Rumors swirled over the weekend that Peloton, the luxury exercise company, was going out of business after one of the company’s main investors said Peloton should consider selling. According to ABC News, Amazon and Nike are reportedly interested in purchasing the exercise bike maker but have yet to begin talks.

The company earned a market capitalization of nearly $52 billion during the Covid-19 pandemic, but demand for expensive home exercise equipment fell tremendously once lockdown measures came to an end. By November 2021, the previous market cap plummeted down to $8 billion.

Blackwells Capital, one of Peloton’s largest investors on the board, also called on the company to remove CEO John Foley, who has been generating bad press for Peloton since mid-2021. He was replaced immediately on Tuesday.

Amid numerous investigations by the Department of Justice into the safety of their treadmills, Peloton’s stock price was in a long downward spiral due to Foley’s mismanagement, according to Blackwells Capital. The investment group blamed Foley for having too large of an inventory, committing to a massive 300,000-square-foot, 20-year lease for office space in New York, misleading investors, and hiring his wife as a key executive, ABC News reported.

John Foley also tanked employee morale after a company-wide Christmas party was canceled and a more-exclusive event was later held for Foley and some of the company’s elite personal trainers.

The exercise company was also blasted by bad press from popular television shows, after a major character on HBO’s Sex and the City reboot And Just Like That… died on a Peloton bike after suffering from cardiac arrest. Another incident occurred on the Showtime series Billions, which also mocked the writing coincidence with And Just Like That…

In an attempt to clear their name, Peloton had And Just Like That… actor Chris Noth appear in one of their commercials but had to quickly halt the ad after Noth was accused of sexual misconduct bu multiple women. In recent months, the company stopped production of new bikes and treadmills entirely.

“I love Peloton,” Foley said, adding that “missteps” were made “too rapidly” and that he’s “holding ourselves accountable.”

On Tuesday, Peloton replaced Foley and appointed a new CEO. Barry McCarthy, the former chief financial officer for Spotify and Netflix, took the helm. The exercise company also announced that it would be scaling back production and laying off over 2,800 employees, including 20% of corporate positions.
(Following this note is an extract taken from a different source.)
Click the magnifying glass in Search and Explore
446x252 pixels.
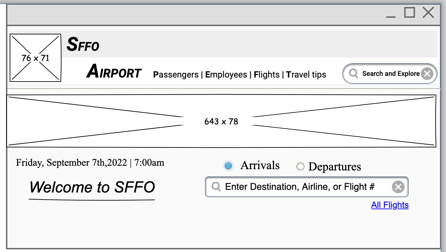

“Now that the reset button has been pushed, the challenge ahead of us is this… do we squander the opportunity in front of us or do we engineer the great comeback story of the post-Covid era?” Barry McCarthy wrote in an internal email for Peloton staffers.

Referring to the layoffs, he acknowledged that the “restructuring news has been difficult,” but stated that “either revenue had to grow faster, or spending had to shrink. The math simply didn’t work otherwise, and the status quo was unsustainable.”

John Foley ousted on Tuesday as CEO of Peloton for mismanaging the company
John Foley ousted on Tuesday as CEO of Peloton for mismanaging the company. Photo Credit: Shutterstock

According to a source from Amazon, ABC News reported that the shipping giant is currently in talks with advisors about an offer for Peloton, as is the sportswear company Nike.

Blackwells Capital allegedly suggested that the board sell to Apple, but many analysts believe that the tech giant would never spend so much for something that’s losing money.

Most of Apple’s acquisitions have come from improving its own technology by buying little startups (such as a company called Dark Sky which improved their iPhone Weather App), which is a practice known as “acquihires.”

The largest acquisition for Apple was when it purchased Beats Headphones for $3 billion, but Peloton will likely sell for around $12 billion if the market goes up a bit now that McCarthy is attempting to right the ship.